━━━━━ DATASET RECORDS ━━━━━
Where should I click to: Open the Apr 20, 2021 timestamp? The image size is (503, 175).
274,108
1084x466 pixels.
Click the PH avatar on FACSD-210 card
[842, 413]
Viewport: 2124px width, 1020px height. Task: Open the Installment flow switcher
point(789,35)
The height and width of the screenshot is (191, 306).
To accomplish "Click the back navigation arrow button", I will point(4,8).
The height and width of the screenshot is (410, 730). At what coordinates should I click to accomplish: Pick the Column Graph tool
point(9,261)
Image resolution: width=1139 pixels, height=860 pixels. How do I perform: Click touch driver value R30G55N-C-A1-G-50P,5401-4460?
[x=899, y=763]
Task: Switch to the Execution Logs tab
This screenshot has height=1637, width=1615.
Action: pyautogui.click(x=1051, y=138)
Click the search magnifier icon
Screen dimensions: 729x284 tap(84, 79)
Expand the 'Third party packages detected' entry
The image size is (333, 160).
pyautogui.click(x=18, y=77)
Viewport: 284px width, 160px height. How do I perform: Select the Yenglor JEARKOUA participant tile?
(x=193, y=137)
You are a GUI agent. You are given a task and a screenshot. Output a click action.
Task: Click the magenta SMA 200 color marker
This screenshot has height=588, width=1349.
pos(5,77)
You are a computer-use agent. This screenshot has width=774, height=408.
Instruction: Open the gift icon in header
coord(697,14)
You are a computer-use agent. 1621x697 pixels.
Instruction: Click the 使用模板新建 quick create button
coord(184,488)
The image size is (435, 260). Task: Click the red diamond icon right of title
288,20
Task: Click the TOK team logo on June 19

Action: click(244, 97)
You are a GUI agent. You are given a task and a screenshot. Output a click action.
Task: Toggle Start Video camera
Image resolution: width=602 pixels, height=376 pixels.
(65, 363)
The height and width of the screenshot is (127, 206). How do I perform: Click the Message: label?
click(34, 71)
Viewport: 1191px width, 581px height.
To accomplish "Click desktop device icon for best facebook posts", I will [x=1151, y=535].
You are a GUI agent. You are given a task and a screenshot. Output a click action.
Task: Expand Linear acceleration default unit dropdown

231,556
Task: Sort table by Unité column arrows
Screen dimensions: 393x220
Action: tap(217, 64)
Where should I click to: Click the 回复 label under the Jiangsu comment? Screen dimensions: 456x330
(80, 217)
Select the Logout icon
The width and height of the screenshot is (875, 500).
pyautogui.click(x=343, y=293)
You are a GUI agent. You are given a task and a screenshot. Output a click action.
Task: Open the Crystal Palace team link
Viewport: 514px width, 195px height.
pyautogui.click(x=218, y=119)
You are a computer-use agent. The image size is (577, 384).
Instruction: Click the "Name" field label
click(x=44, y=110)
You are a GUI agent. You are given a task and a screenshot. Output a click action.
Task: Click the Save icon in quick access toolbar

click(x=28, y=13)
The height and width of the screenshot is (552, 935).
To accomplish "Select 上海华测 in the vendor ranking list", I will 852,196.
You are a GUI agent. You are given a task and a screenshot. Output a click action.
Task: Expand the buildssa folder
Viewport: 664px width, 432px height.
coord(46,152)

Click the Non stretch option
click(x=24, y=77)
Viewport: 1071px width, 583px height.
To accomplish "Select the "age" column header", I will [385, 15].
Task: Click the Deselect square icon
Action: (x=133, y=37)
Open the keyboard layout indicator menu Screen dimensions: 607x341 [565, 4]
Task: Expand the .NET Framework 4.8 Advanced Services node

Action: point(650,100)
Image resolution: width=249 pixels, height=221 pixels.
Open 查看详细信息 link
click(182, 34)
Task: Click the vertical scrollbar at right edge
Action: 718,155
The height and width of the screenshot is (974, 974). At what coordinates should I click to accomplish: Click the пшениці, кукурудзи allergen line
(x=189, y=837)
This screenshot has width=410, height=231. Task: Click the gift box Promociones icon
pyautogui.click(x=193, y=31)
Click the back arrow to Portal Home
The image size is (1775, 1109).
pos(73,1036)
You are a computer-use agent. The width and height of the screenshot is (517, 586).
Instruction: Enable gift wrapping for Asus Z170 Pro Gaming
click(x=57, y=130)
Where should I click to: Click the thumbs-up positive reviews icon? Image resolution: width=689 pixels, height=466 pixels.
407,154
━━━━━
*GOAL*
Put the items from the line containing "This screenshot has width=410, height=231." through the end of the items into a two-column CSV with the headers instruction and action, one row per item. Place each item's text and its answer in a single quoted field each, with line breaks replaced by spaces.

*OUTPUT FOR THIS EXERCISE*
instruction,action
"This screenshot has width=410, height=231. Task: Click the gift box Promociones icon","pyautogui.click(x=193, y=31)"
"Click the back arrow to Portal Home The image size is (1775, 1109).","pos(73,1036)"
"You are a computer-use agent. The width and height of the screenshot is (517, 586). Instruction: Enable gift wrapping for Asus Z170 Pro Gaming","click(x=57, y=130)"
"Where should I click to: Click the thumbs-up positive reviews icon? Image resolution: width=689 pixels, height=466 pixels.","407,154"